Second, and most importantly for dividend investors, management confirmed that dividend growth is expected to continue in line with sustainable profit and cash flow growth.
This is a meaningful upgrade to the dividend policy from prior years when capital was being prioritised for debt reduction.
The financial transformation behind the dividend commitment
The dividend growth commitment is credible because of the financial transformation underpinning.
In FY2025, TPG's operating free cash flow almost doubled to $1.91 billion. This was a dramatic improvement from prior years when heavy capital expenditure on the mobile network consumed the bulk of cash generation.
Net bank borrowings fell from $4.1 billion to $1.361 billion over the same period, dramatically reducing the financial risk that had previously constrained dividend capacity.
Total FY2025 dividends paid were $0.18 per share, franked at 30%.
Management is now guiding for FY2026 EBITDA of $1.665 billion to $1.735 billion and capital expenditure of approximately $750 million.
This combination implies continued strong free cash flow generation and growing capacity to lift the dividend.
The current yield picture
At the current TPG share price, the trailing dividend yield sits at approximately 4.9% on a partially franked basis.
This yield does not compare unfavourably to the big four banks, particularly ANZ Group Holdings Ltd (ASX: ANZ) and Westpac Banking Corp (ASX: WBC), which carry their own earnings risks in the current high-rate environment.
Furthermore, the partially franked dividend does carry some franking credit value for Australian taxpayers.

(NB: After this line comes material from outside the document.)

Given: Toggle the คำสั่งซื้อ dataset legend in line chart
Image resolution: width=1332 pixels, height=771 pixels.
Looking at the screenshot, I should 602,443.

This should improve their effective after-tax yield above the headline figure.
The key question for income investors is not the current yield but the trajectory.
A business with nearly doubling free cash flow, dramatically lower debt, and a new dividend growth policy is precisely the setup from which reliable income growth tends to emerge over a three to five-year horizon.
The risks worth knowing
TPG's broadband subscriber base has been declining as the company shifts focus toward mobile and away from legacy fixed-line services.
This transition has created some revenue headwinds in the near term that management is working to offset through cost reduction and mobile subscriber growth.
The company also flagged that spectrum renewal costs from 2028 represent a capital expenditure risk that will need to be managed carefully.
Competition from Telstra (ASX: TLS) and Optus in the mobile market remains intense, and any meaningful loss of mobile market share would directly threaten the earnings trajectory that underpins the new dividend policy.
Foolish takeaway
TPG shares have underperformed the market significantly over the past year.
That underperformance has created a more attractive entry point for income investors than has been available in some time.
A dividend growth commitment backed by nearly doubling free cash flow and dramatically reduced debt is not something to overlook.
For patient income investors comfortable with a telco turnaround story, TPG shares deserve serious consideration.